IRAK4 is a scaffolding kinase central to the myddosome complex, which mediates signalling through IL-1 and Toll-like receptors. Its position at the interface of innate and adaptive immunity makes it an attractive target across a range of immuno-inflammatory conditions. Kymera argues that full degradation of IRAK4 — neutralising both its kinase activity and its scaffolding function — offers broader anti-inflammatory potential than kinase inhibition alone, which is the approach taken by several earlier-generation candidates that failed or showed limited benefit in clinical settings.
"There remains a significant need for novel oral options that can address key inflammatory pathways implicated in several immuno-inflammatory conditions," said Nello Mainolfi, founder, president and chief executive of Kymera, describing KT-485 as the company's second-generation IRAK4 degrader, implying improved potency and selectivity over earlier work.

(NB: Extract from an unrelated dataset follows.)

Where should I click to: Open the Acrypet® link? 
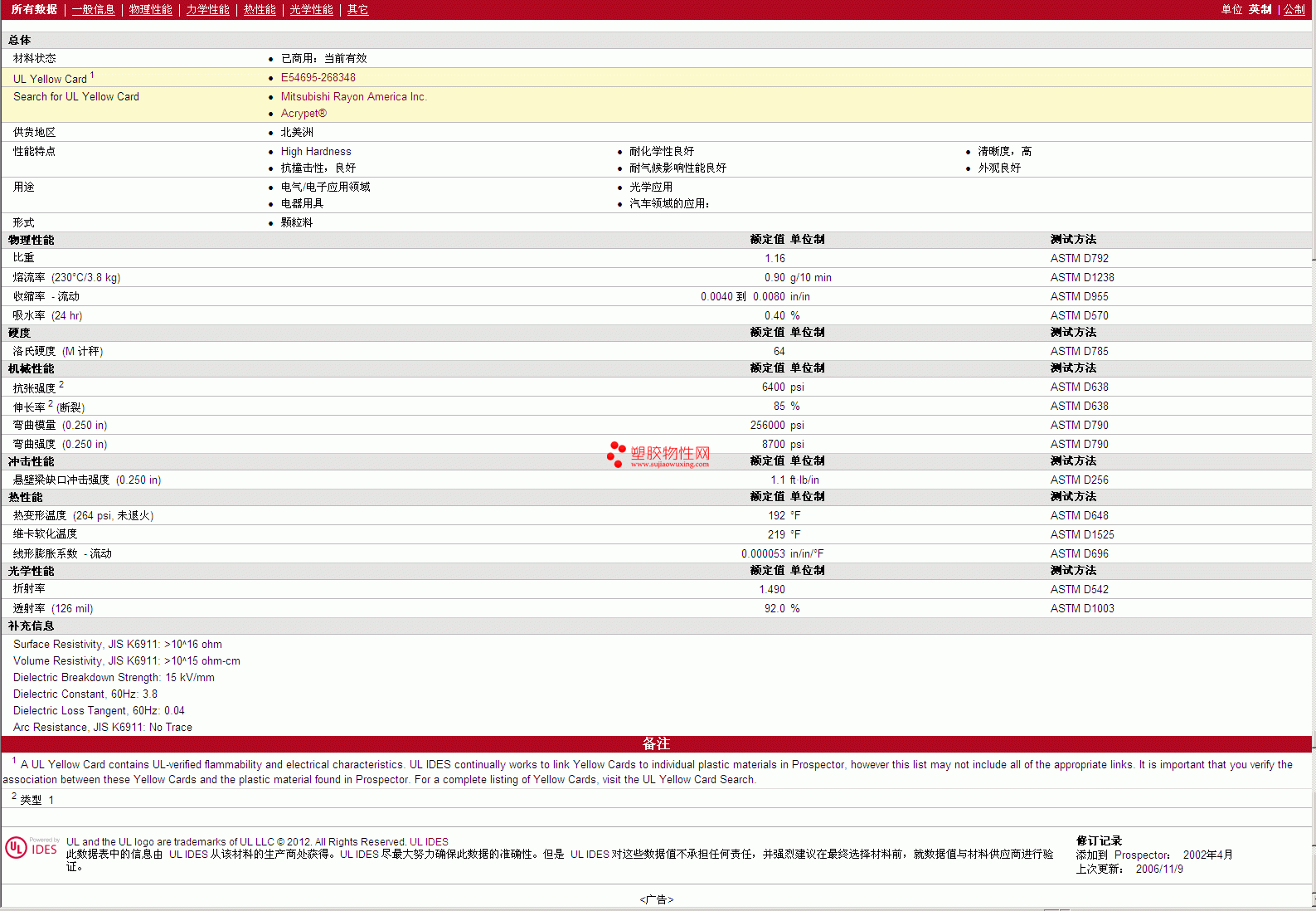click(304, 114)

Market context and competitive landscape
The IRAK4 space has seen considerable activity over the past several years, with both small-molecule inhibitors and, more recently, degraders attracting investment. Pfizer and AstraZeneca have each advanced IRAK4 inhibitors through clinical programmes for inflammatory indications, with mixed results that underscored the difficulty of achieving adequate target engagement without off-target effects. Degrader-based approaches, which employ targeted protein degradation (TPD) technology to eliminate the protein rather than merely block it, are positioned by their developers as a way to overcome these limitations — though human validation data in this modality remains limited.

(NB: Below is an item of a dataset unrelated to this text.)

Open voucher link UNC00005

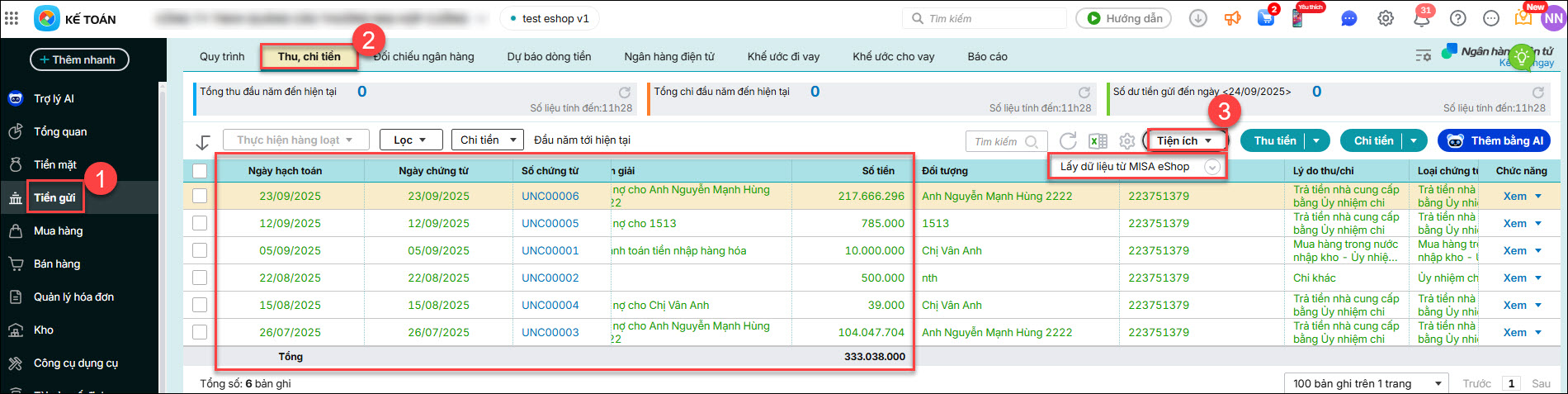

Kymera's own first-generation IRAK4 degrader, KT-474, demonstrated proof-of-concept degradation in patients, providing some mechanistic confidence ahead of the KT-485 programme. The HS indication is a logical entry point: the condition has few approved systemic options, and the regulatory precedent set by IL-17 and IL-23 inhibitors in inflammatory skin disease suggests an amenable pathway for novel agents that demonstrate robust efficacy and a clean safety profile.

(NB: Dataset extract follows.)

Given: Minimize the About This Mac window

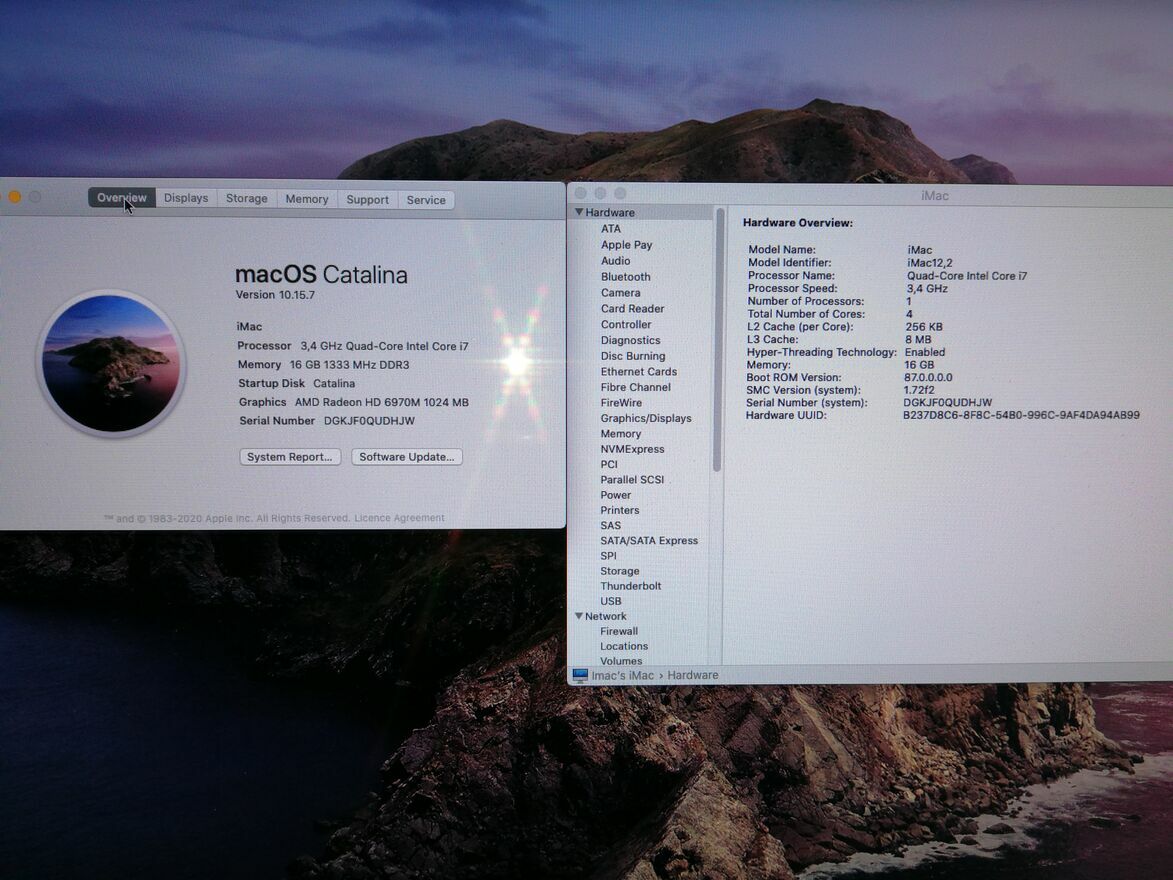Looking at the screenshot, I should 15,197.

With Sanofi bearing the clinical and regulatory costs for KT-485, Kymera's financial exposure is limited while the milestone and royalty structure offers meaningful upside. Investors will track Phase 1 safety readouts — particularly any signals around tolerability and degrader-related off-target effects — as the key determinants of whether the programme advances into a registrational study. Given the breadth of immuno-inflammatory conditions potentially addressable by IRAK4 degradation, the indication selection for Phase 2 will be watched closely as a signal of Sanofi's commercial priorities for the asset.